Still have not decided if it is work or worth the small investment. I am curious on what is going on with the Gaggia and Brewtus. Both make excellent coffee, but would there be an improvement if I can optimize the PID temp?

Regardless, it will be a fun little project if I decide to do it and as always, will try to document everything on here so others can be inspired or be constructive.


----------



## El carajillo (Mar 16, 2013)

Using a blank basket and leaving the drip tray grill off would give you 150 mm between U/ side of basket and base of drip tray. Definitely use the lock nuts.

If you use the centre arm of the "T" to fit to the basket and two M / F elbows to turn the valve and gauge downwards it may give you more room. Sounds useful project.


----------



## mrmike1 (May 3, 2014)

I had a eureka moment last night. I'll use the Brewtus pressure gauge to calibrate the valve. I'll cut down on the parts and use 1/4 bsp which will reduce cost. All I need is a valve, epoxy, lock nut, basket, and tc. Now for the tc, I found a logging one for 80 but the wife said too expensive lol. It will have to be a yellow one from eBay. Andriuno is another option but way beyond me. So a few questions for the experts.

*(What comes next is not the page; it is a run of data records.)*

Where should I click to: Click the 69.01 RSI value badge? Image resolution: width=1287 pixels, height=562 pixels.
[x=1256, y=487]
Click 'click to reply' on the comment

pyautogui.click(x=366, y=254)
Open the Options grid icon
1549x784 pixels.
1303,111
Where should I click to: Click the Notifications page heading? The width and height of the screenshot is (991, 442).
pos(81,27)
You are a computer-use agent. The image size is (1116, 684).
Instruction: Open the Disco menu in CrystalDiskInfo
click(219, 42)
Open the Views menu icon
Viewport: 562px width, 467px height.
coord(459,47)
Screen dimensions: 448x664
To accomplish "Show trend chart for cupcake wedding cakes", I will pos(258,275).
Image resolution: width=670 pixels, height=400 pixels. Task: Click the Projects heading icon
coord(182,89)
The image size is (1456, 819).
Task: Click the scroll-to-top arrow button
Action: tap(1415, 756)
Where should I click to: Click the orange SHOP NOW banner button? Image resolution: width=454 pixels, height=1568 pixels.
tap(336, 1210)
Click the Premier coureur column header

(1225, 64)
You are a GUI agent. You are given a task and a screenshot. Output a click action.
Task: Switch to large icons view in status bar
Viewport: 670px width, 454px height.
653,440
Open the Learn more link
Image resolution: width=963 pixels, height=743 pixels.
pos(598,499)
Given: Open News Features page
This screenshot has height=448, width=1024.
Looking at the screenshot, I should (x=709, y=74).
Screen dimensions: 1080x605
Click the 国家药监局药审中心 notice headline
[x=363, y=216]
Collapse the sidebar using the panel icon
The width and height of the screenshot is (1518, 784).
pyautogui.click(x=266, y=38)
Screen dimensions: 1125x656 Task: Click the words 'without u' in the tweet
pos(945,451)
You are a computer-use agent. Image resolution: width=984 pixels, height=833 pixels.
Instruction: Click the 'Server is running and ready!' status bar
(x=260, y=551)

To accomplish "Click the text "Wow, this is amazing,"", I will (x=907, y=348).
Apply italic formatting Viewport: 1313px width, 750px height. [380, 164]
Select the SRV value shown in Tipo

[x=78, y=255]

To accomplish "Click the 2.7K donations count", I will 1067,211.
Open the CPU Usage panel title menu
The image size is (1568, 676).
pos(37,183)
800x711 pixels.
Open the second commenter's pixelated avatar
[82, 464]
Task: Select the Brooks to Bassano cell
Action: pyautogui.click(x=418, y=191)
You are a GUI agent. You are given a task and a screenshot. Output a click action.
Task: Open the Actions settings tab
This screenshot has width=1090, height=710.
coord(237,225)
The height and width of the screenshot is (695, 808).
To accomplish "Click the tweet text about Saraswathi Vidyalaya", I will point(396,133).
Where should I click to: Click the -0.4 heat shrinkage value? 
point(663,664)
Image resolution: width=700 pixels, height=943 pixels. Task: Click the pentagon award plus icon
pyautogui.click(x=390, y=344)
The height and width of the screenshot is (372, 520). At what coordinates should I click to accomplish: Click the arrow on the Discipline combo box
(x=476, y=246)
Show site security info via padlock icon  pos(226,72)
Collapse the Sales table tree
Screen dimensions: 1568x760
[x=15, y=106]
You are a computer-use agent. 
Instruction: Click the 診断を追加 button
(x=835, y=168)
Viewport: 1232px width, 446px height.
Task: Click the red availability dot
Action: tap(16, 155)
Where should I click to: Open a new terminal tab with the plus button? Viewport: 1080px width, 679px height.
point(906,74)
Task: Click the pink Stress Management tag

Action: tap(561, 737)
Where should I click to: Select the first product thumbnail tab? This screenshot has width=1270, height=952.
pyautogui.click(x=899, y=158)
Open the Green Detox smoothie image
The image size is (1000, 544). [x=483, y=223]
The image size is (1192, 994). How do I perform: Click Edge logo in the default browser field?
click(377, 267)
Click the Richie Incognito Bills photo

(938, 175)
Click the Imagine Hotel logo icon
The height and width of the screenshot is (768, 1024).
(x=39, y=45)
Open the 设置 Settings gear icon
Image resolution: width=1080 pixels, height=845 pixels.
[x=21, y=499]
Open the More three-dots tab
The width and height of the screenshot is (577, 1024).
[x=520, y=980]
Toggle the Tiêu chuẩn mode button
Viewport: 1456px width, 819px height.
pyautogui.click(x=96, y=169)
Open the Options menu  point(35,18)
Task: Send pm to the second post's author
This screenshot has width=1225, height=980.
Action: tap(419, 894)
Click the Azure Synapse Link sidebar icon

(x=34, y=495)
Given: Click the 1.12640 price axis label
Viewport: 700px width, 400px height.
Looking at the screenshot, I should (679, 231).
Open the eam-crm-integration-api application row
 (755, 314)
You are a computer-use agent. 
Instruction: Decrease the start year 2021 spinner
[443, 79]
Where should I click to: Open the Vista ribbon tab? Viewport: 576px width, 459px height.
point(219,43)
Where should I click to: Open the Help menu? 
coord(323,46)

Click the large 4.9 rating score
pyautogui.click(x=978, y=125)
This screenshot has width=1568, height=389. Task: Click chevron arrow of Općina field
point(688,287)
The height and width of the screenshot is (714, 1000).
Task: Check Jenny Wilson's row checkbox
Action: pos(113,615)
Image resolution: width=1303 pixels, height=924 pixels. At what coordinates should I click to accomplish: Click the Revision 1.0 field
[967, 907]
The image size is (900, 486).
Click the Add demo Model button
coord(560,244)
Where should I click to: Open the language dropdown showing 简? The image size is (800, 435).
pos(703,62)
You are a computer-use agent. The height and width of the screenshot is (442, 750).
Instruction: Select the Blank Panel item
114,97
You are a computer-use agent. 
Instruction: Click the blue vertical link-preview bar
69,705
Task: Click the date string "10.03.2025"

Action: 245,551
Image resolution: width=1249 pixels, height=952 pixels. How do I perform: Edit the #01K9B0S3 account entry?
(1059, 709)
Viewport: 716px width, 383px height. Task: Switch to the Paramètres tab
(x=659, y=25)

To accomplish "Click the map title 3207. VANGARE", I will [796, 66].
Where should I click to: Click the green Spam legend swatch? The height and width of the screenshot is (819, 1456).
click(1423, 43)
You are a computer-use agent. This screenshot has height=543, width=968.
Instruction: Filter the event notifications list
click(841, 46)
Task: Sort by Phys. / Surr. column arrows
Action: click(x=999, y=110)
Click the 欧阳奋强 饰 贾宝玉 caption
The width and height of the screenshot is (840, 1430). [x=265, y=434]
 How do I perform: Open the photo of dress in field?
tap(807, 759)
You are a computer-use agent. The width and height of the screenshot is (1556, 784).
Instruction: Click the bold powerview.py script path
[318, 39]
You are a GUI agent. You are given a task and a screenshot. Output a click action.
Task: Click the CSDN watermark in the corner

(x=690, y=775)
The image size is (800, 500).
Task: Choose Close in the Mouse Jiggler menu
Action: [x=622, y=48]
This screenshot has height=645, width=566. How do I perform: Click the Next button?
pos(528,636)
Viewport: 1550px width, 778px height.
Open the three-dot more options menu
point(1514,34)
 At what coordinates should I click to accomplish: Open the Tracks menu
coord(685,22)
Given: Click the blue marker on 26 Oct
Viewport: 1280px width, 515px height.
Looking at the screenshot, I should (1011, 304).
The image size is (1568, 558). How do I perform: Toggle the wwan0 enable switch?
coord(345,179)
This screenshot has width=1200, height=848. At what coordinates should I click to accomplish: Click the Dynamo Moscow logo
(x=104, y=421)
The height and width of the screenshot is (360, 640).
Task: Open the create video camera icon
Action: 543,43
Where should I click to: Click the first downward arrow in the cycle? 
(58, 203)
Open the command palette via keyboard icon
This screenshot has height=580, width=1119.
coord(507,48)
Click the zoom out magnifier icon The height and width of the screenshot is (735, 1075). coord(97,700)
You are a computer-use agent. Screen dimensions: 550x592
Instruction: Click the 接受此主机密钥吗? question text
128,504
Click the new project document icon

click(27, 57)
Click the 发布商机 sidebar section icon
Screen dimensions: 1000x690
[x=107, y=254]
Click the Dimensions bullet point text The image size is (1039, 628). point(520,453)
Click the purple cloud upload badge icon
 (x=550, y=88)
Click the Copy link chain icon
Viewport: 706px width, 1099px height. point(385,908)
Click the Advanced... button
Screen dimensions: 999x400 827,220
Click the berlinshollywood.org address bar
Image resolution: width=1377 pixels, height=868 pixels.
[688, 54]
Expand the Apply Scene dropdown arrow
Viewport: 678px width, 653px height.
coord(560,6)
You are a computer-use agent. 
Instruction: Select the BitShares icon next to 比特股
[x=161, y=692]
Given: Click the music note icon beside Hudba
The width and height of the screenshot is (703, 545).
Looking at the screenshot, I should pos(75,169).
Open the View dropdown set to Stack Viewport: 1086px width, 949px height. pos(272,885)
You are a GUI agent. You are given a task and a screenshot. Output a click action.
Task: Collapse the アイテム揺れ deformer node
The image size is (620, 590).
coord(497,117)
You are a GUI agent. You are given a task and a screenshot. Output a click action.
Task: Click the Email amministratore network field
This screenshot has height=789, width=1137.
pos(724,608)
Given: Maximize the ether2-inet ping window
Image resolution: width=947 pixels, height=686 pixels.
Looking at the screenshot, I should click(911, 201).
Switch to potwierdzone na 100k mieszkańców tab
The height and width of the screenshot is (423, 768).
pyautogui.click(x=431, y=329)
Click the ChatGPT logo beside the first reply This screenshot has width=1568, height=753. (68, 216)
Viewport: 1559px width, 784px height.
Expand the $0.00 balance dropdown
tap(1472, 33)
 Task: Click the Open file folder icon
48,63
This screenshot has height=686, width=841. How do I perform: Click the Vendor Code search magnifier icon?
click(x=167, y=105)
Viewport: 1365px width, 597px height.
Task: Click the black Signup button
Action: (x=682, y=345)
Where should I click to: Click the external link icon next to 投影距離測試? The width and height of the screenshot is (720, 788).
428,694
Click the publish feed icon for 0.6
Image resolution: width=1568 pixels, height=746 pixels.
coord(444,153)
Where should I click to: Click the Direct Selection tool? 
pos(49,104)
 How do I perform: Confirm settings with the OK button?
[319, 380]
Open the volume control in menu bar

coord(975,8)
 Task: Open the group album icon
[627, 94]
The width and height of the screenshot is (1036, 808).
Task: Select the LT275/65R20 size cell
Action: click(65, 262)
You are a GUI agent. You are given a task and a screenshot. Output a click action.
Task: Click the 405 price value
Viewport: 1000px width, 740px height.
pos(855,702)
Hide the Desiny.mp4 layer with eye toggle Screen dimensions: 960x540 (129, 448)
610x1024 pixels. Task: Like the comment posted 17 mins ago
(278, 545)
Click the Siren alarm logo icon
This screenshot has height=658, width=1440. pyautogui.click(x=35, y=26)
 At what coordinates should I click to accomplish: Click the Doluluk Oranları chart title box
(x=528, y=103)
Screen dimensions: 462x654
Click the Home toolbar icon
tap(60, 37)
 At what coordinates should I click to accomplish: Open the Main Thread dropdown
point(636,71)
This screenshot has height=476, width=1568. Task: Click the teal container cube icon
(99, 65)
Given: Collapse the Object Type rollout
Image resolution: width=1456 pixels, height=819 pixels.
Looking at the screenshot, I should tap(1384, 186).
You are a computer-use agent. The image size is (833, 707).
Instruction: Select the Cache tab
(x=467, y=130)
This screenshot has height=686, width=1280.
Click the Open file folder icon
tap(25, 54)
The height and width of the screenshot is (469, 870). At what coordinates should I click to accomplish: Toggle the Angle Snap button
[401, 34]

1. Should I use an opv or will a cheap valve do?

2. K or t tc?

Progress


----------



## El carajillo (Mar 16, 2013)

I presume the valve is to represent the steady flow as pulling a shot ?. I think the OPV would be open or closed but with little or no control of flow rate. Also unless set to a lesser pressure than the machine OPV they could be in conflict. I think a small adjustable valve would be the best bet. A small one with screw head adjustment would probably be best (finer adjustment ?)


----------